Healthy Eleven Plus Children


Over the years there have been many influences on education in England. A philosopher called Ruskin had strong ideas. He postulated that there should be training schools for youth – at Government cost and under Government discipline over the whole country. He insisted on:

1.       Laws of health and the exercises enjoined by them
2.       Habits of gentleness and justice
3.       The calling by which he is to live.
Ruskin did not believe in a uniform system of education. He felt that schools should fall into three classes:

1.       For children who will probably have to live in cities
2.       For those who will live in the country
3.       For those who will live at sea.

The children who lived in the city needed to be taught mathematics and the arts, children in the country needed natural history and agriculture while the children who were to go to sea needed geography, astronomy and the natural history of sea fish and sea birds.

He wanted to see the schools in the `fresh country where the air was fresh’. He wanted girls to be taught courage and truth. He valued sincerity very highly.

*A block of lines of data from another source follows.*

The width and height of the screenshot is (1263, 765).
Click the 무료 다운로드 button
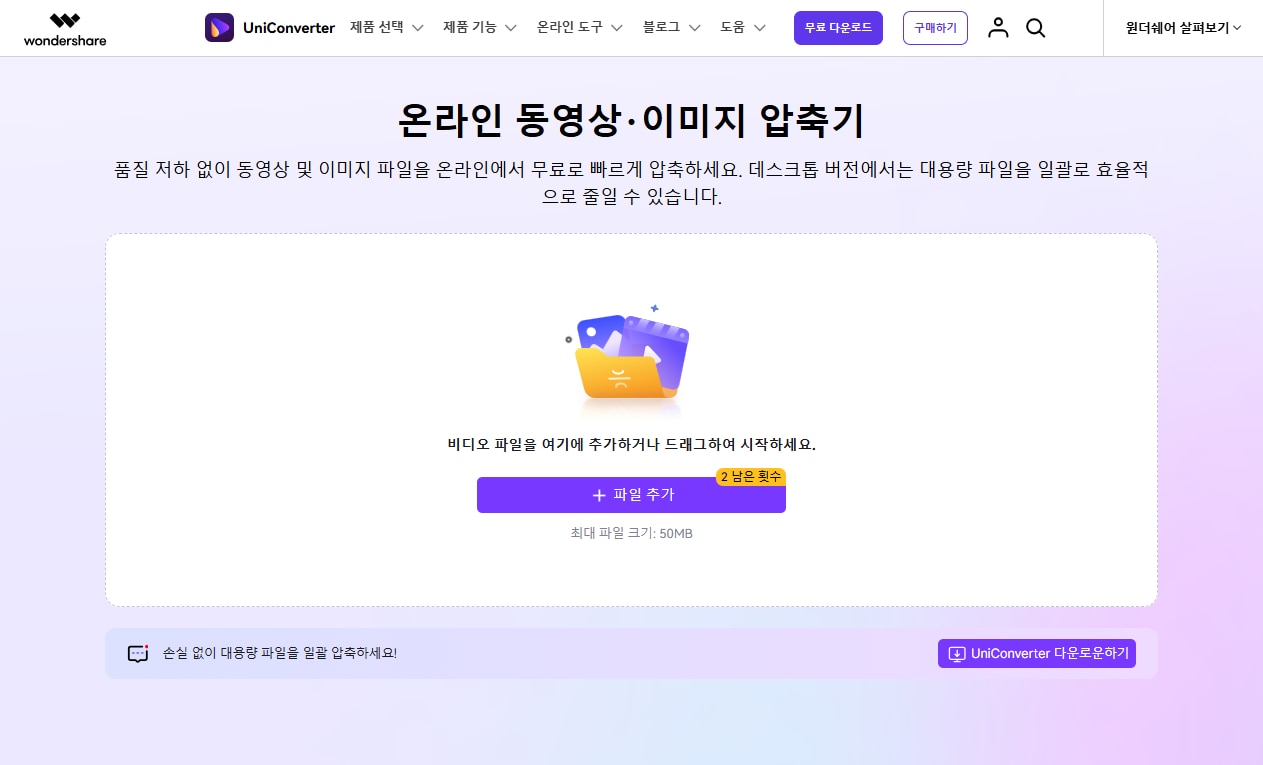838,28
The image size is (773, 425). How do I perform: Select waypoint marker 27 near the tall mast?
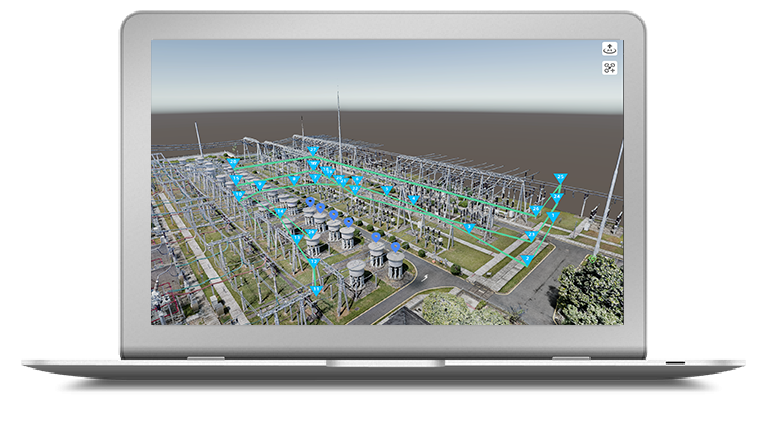[x=313, y=151]
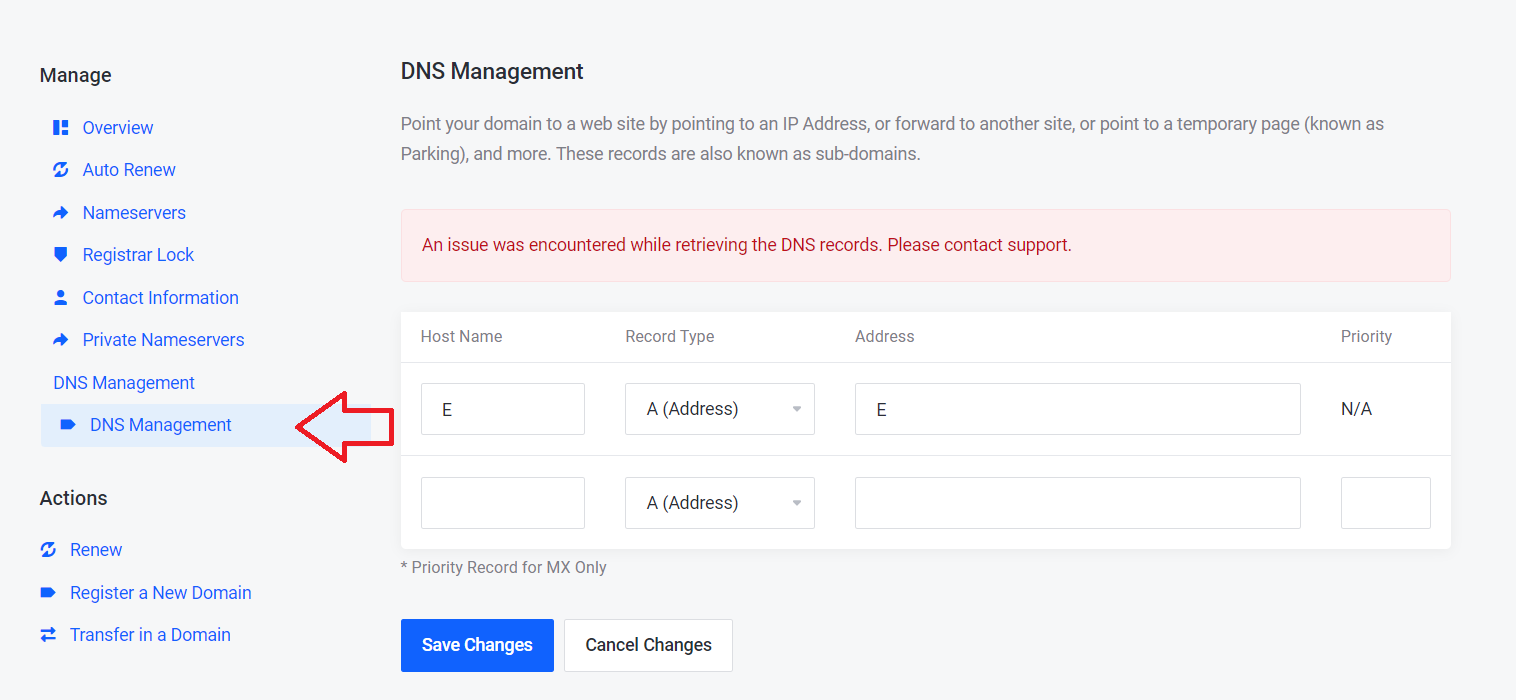This screenshot has width=1516, height=700.
Task: Select the DNS Management heading link in sidebar
Action: [x=124, y=383]
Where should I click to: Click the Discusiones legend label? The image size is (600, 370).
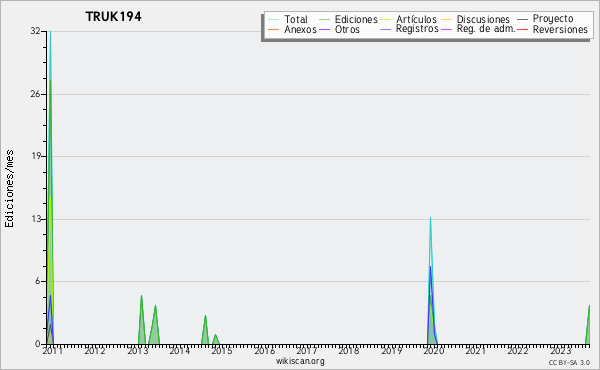pyautogui.click(x=483, y=20)
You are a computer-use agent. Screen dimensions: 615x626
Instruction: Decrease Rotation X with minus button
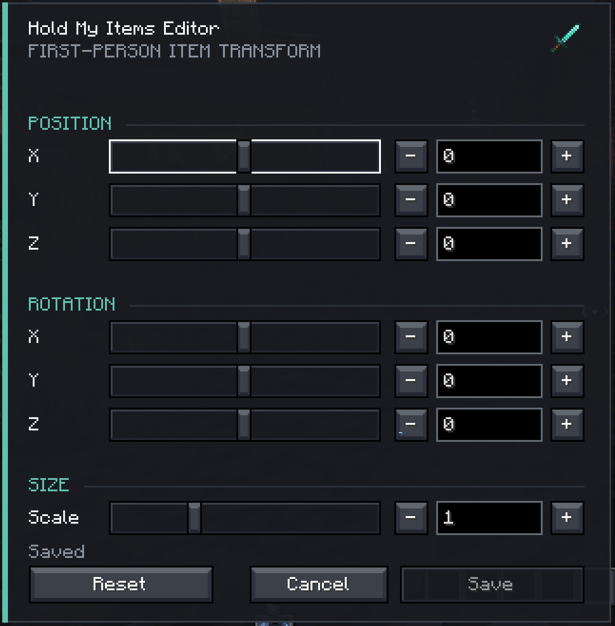point(411,337)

We can see from this brief look into thinking over a hundred years ago that there were feelings, among some, that girls should be given as good as education as possible, that schools needed to be progressive and that health and exercise were essential. To some of us this is almost like the prescription for one of today’s progressive grammar schools. If only Ruskin had added an eleven plus test! We could have had our children tested for honesty and valour; we could have had a comprehension vocational guidance system for ten year olds and bunches of fit and healthy academics running around.